Frequently Asked Questions
Draw 407 had 2,250 ITAs at CRS 509. Draw 404 had 4,000 ITAs at CRS 507. Does the higher CRS mean it is becoming harder to get an ITA?
No – the 2-point increase is entirely explained by the smaller draw size, not by increased competition or a policy change. When IRCC issues 4,000 ITAs, it reaches further down the ranked pool, touching the 507 threshold. When it issues 2,250, only the top 2,250 candidates are invited – which in this pool corresponds to CRS 509. The underlying pool dynamics have not changed: thousands of candidates remain in the 505-515 range. A future large-volume CEC draw (4,000+ ITAs) is expected to return the cut-off to 507-508 or lower. Monitoring both the draw size and the CRS together – not just the CRS in isolation – is the correct way to interpret Express Entry draw results.
The tie-breaking date was March 18 – only 13 days before the draw. I submitted my profile on March 20. Was I close to getting an ITA?
Very close. Candidates with CRS 509+ who submitted their profiles on March 19 or 20 were literally days behind the tie-breaking cutoff. You are now at or near the front of the queue at CRS 509+ for the next CEC draw. Assuming the next draw uses a tie-breaking date after March 18, you will be in the first cohort reached at your score level. The practical implication is: maintain your profile in active status, ensure it is accurate and complete, and do not delete and resubmit your profile (which would reset your submission date). Your March 20 entry date is now a valuable asset for tie-breaking purposes.
My CRS is 505. What is the fastest path to receiving an ITA – improving CRS or pursuing a PNP?
Both pathways are worth pursuing simultaneously, and the fastest one depends on your individual circumstances. For CRS improvement: if your language scores have room to grow (e.g., CLB 7-8 with potential for CLB 9-10), a language retest could add 10-25 points and push you above 509 within 6-8 weeks. If you have any French ability, developing it to NCLC 7 adds the bilingualism bonus (25-50 points) and simultaneously opens French draws at CRS 393. For PNP: provincial nominations can take 2-6 months or longer depending on the stream, employer involvement, and province. If you have a genuine connection to a province and the right occupation, the PNP may be more reliable than waiting for CEC draws to reach CRS 505. In most cases, the optimal strategy is: enter the pool now at your current score, book a language retest for the soonest available date, and initiate a PNP strategy in parallel. Which pathway delivers first depends on your language test results and provincial nomination timelines.
I am an international graduate who just started working on my PGWP. When can I apply for Express Entry CEC?

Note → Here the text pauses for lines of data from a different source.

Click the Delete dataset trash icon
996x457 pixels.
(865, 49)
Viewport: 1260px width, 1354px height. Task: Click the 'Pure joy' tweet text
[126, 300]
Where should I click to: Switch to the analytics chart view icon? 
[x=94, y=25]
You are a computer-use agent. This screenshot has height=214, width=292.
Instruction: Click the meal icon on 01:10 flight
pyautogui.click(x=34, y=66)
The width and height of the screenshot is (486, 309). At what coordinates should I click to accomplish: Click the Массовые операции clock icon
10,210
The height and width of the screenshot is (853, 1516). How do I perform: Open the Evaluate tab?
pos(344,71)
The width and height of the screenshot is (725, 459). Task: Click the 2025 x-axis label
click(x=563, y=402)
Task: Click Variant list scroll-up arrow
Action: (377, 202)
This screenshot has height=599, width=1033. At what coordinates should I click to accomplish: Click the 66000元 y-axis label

You can create your Express Entry profile as soon as you have a valid job offer and your PGWP – even before completing 12 months of Canadian work experience. However, you cannot receive a CEC ITA until you have completed 12 months of full-time (or equivalent) Canadian skilled work experience in a qualifying NOC TEER 0-3 occupation. IRCC will not issue an ITA before your qualifying experience is complete. Creating your profile early is still valuable because it establishes your profile submission date, which determines your tie-breaking position. If your CRS is strong enough to attract an ITA once you have completed 12 months of experience, entering the pool early – even while still accumulating months – gives you a more advantageous tie-breaking date than entering later. Ensure your NOC code is accurate for your work experience and that your language test scores are within their two-year validity period when you reach the 12-month eligibility threshold.
I received an ITA in Draw 407 but my employer is reluctant to provide a reference letter before I tender my notice. What should I do?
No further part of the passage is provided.